The last time Canada was attacked was in the War of 1812 by the United States. This was before Canada was officially a confederation and included the British colonies of Upper Canada (Ontario), Lower Canada (Quebec), Nova Scotia and Bermuda. The Americans declared war on Britain on June 18, 1812. The Americans were eventually defeated by the British and many natives fighting under the British leadership. In retaliation to the U.S. forces burning and looting of York (Now Toronto), the British burned public buildings in Washington DC, known as the “Burning of Washington” where the White House was burned to the ground in 1814. Thankfully for the last 100 years or so the United States, Canada and Britain have been friends and allies for the most part.
But let’s look beyond military issues for a second; let’s look at the economy. Would Canada be as strong as it is today without the United States? Probably not. Would the United States be as strong as it is today without Canada? Probably not. Both of these countries could be self sufficient; but together they are both stronger.
Don’t underestimate the importance of Canada’s exports to the United States. The United States is an importing nation. The US doesn’t have enough natural resources to support its consumption. According to the CIA Factbook, the US produced an estimated 7.61 million barrels per day in 2005 while it consumed an estimated 20.73 million barrels per day in 2004. In 2004 the US imported 13.15 million barrels of oil per day and exported 1.048 million barrels per day.
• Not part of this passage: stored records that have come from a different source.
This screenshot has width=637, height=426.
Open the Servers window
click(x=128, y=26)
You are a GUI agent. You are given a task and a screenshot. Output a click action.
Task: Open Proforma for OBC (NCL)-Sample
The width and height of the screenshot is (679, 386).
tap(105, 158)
According to a recent publication (August 31, 2007) from the Energy Information Administration that provides “Official Energy Statistics from the U.S. Government“, Canada was the largest importer of crude oil to the United States with 1.846 million barrels of oil per day for YTD 2007. Saudi Arabia is second with 1.419 million, Mexico is third with 1.456 million, Venezuela is fourth with 1.109 million/day and Nigeria rounds out the top 5 with 1.021 million barrels per day so far in 2007. Iraq is 6th but only provided 477,000 barrels per day. I’m not trying to simplify complicated relationships between countries, but you can be damn sure that this plays a very large role in foreign policy for the United States. The United States knows who it needs to keep happy.
Even looking beyond oil, Canada provided the United States with 16% of its total imports in 2006 in first place just above China’s 15.9%. Canada was also the United States’ largest export partner in 2006, purchasing 22.2% of total United States exports. (CIA world factbook)
In addition to natural resources and the economy, Canada plays an important role in securing the Canada-US border. When politicians talk about the problem of securing the border, they aren’t talking about the Canadian-US border; they are usually referring to the US-Mexico border.
Many professional and highly educated Canadians choose to go to the United States to work in strong areas of the U.S. economy such as the film industry, technology, and don’t forget all those doctors who head down South to work for privatized medical institutions.
People often overlook the many components of the strong relationship between our two countries and look merely at the military factor. But the military factor is only one factor in a very complex relationship between two countries. The truth is that Canada has one of the strongest economies in the world. Even during times of U.S. recessions, Canada has been able to retain a strong economy (Take the current sub-prime mortgage crisis as an example).
Canada’s wealth no doubt has a lot to do with its strong relationship with our southern neighbour and keeping each other happy is in both Canada’s interest and the United States’ interest.